GIVEN TASK
Rewrite all the entries below, replacing every "checkbox" with "check box" and keeping everything else the same.

-- start of MATERIAL PROVIDED --

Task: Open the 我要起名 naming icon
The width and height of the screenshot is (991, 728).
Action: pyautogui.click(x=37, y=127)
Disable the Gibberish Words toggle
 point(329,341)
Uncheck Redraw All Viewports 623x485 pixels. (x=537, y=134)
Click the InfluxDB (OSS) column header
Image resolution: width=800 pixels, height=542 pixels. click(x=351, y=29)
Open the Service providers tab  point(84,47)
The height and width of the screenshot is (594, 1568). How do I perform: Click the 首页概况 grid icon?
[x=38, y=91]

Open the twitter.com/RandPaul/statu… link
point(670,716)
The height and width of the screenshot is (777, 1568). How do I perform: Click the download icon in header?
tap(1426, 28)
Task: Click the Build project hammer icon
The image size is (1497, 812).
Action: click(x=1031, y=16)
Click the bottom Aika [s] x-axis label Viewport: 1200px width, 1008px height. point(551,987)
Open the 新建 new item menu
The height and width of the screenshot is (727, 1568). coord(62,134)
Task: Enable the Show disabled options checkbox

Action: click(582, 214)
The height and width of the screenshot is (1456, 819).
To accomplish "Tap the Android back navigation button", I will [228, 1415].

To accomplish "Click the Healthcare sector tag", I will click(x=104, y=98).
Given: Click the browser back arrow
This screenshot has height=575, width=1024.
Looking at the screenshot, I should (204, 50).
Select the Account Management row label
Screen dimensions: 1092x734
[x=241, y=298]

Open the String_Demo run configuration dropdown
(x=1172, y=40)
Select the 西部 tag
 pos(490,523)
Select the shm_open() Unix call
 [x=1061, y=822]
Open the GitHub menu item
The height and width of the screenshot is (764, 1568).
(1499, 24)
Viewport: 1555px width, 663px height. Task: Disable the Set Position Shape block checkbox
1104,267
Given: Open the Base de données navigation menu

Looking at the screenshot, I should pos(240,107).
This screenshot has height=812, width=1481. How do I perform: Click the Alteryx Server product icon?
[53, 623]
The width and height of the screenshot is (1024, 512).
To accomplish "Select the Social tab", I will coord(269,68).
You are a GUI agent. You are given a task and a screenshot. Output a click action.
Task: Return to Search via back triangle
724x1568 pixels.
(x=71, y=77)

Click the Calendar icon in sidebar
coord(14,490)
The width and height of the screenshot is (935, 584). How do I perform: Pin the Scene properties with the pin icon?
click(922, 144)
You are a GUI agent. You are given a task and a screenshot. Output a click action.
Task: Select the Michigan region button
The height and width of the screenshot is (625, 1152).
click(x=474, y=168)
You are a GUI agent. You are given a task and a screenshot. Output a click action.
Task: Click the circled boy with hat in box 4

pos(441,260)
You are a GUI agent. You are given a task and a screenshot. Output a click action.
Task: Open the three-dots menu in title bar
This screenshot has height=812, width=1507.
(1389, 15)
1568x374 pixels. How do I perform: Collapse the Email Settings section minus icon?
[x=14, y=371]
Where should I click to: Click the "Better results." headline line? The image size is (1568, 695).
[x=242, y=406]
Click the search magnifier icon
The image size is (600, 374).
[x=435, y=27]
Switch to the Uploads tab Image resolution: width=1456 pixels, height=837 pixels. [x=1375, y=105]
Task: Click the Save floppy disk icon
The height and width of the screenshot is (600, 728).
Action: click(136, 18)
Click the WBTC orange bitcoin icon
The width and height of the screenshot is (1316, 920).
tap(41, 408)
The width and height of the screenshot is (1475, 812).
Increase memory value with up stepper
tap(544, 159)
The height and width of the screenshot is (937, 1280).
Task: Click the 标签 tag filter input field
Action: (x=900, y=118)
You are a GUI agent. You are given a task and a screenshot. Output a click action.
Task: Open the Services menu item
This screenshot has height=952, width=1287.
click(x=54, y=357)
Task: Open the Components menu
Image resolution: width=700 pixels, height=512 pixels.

-- end of MATERIAL PROVIDED --

RESPONSE
Task: Open the 我要起名 naming icon
The width and height of the screenshot is (991, 728).
Action: pyautogui.click(x=37, y=127)
Disable the Gibberish Words toggle
 point(329,341)
Uncheck Redraw All Viewports 623x485 pixels. (x=537, y=134)
Click the InfluxDB (OSS) column header
Image resolution: width=800 pixels, height=542 pixels. click(x=351, y=29)
Open the Service providers tab  point(84,47)
The height and width of the screenshot is (594, 1568). How do I perform: Click the 首页概况 grid icon?
[x=38, y=91]

Open the twitter.com/RandPaul/statu… link
point(670,716)
The height and width of the screenshot is (777, 1568). How do I perform: Click the download icon in header?
tap(1426, 28)
Task: Click the Build project hammer icon
The image size is (1497, 812).
Action: click(x=1031, y=16)
Click the bottom Aika [s] x-axis label Viewport: 1200px width, 1008px height. point(551,987)
Open the 新建 new item menu
The height and width of the screenshot is (727, 1568). coord(62,134)
Task: Enable the Show disabled options check box

Action: click(582, 214)
The height and width of the screenshot is (1456, 819).
To accomplish "Tap the Android back navigation button", I will [228, 1415].

To accomplish "Click the Healthcare sector tag", I will click(x=104, y=98).
Given: Click the browser back arrow
This screenshot has height=575, width=1024.
Looking at the screenshot, I should (204, 50).
Select the Account Management row label
Screen dimensions: 1092x734
[x=241, y=298]

Open the String_Demo run configuration dropdown
(x=1172, y=40)
Select the 西部 tag
 pos(490,523)
Select the shm_open() Unix call
 [x=1061, y=822]
Open the GitHub menu item
The height and width of the screenshot is (764, 1568).
(1499, 24)
Viewport: 1555px width, 663px height. Task: Disable the Set Position Shape block check box
1104,267
Given: Open the Base de données navigation menu

Looking at the screenshot, I should pos(240,107).
This screenshot has height=812, width=1481. How do I perform: Click the Alteryx Server product icon?
[53, 623]
The width and height of the screenshot is (1024, 512).
To accomplish "Select the Social tab", I will coord(269,68).
You are a GUI agent. You are given a task and a screenshot. Output a click action.
Task: Return to Search via back triangle
724x1568 pixels.
(x=71, y=77)

Click the Calendar icon in sidebar
coord(14,490)
The width and height of the screenshot is (935, 584). How do I perform: Pin the Scene properties with the pin icon?
click(922, 144)
You are a GUI agent. You are given a task and a screenshot. Output a click action.
Task: Select the Michigan region button
The height and width of the screenshot is (625, 1152).
click(x=474, y=168)
You are a GUI agent. You are given a task and a screenshot. Output a click action.
Task: Click the circled boy with hat in box 4

pos(441,260)
You are a GUI agent. You are given a task and a screenshot. Output a click action.
Task: Open the three-dots menu in title bar
This screenshot has height=812, width=1507.
(1389, 15)
1568x374 pixels. How do I perform: Collapse the Email Settings section minus icon?
[x=14, y=371]
Where should I click to: Click the "Better results." headline line? The image size is (1568, 695).
[x=242, y=406]
Click the search magnifier icon
The image size is (600, 374).
[x=435, y=27]
Switch to the Uploads tab Image resolution: width=1456 pixels, height=837 pixels. [x=1375, y=105]
Task: Click the Save floppy disk icon
The height and width of the screenshot is (600, 728).
Action: click(136, 18)
Click the WBTC orange bitcoin icon
The width and height of the screenshot is (1316, 920).
tap(41, 408)
The width and height of the screenshot is (1475, 812).
Increase memory value with up stepper
tap(544, 159)
The height and width of the screenshot is (937, 1280).
Task: Click the 标签 tag filter input field
Action: (x=900, y=118)
You are a GUI agent. You are given a task and a screenshot. Output a click action.
Task: Open the Services menu item
This screenshot has height=952, width=1287.
click(x=54, y=357)
Task: Open the Components menu
Image resolution: width=700 pixels, height=512 pixels.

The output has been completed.